• _Problem to work on_: Starting at the line that has "You are a GUI" and stopping after the line that has "click(x=713, y=60)", render the listing below as a two-column CSV headed instruction and reply, with each row pairing a text with its answer, each in one quoted field with line breaks replaced by spaces. Leave the pictures out.

• _Material supplied_:

────────────────────

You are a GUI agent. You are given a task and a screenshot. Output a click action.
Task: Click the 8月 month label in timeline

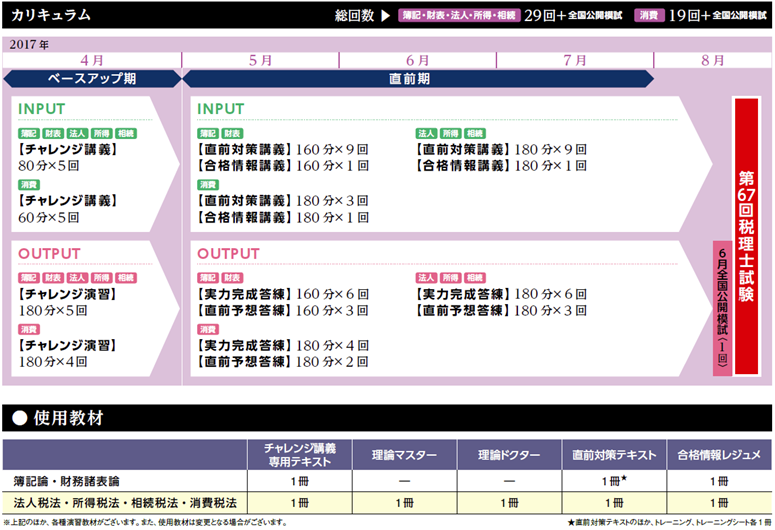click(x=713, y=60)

────────────────────

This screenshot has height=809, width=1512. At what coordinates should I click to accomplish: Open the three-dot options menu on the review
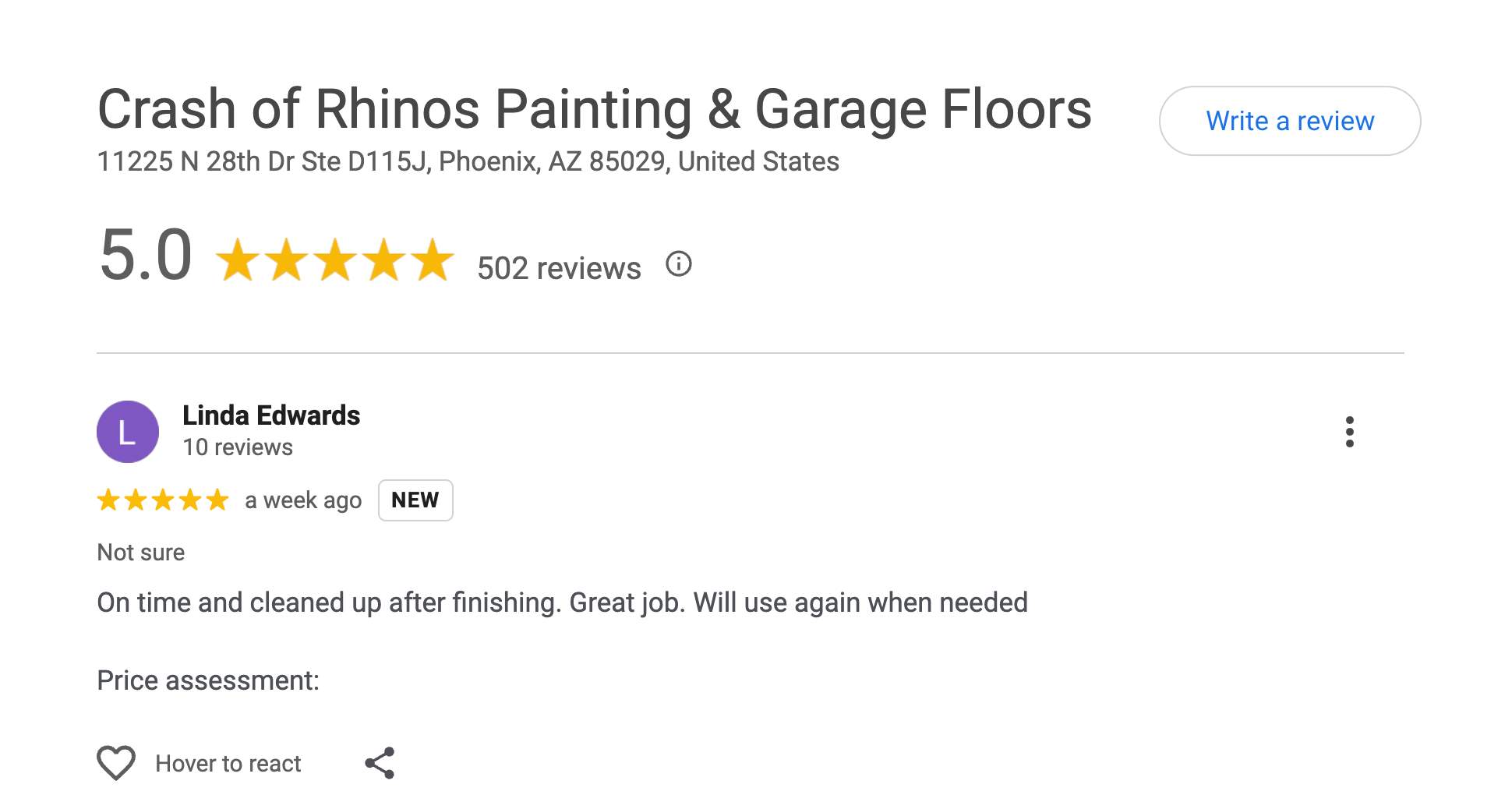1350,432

────────────────────

• _Solution to the problem_:
instruction,reply
"You are a GUI agent. You are given a task and a screenshot. Output a click action. Task: Click the 8月 month label in timeline","click(x=713, y=60)"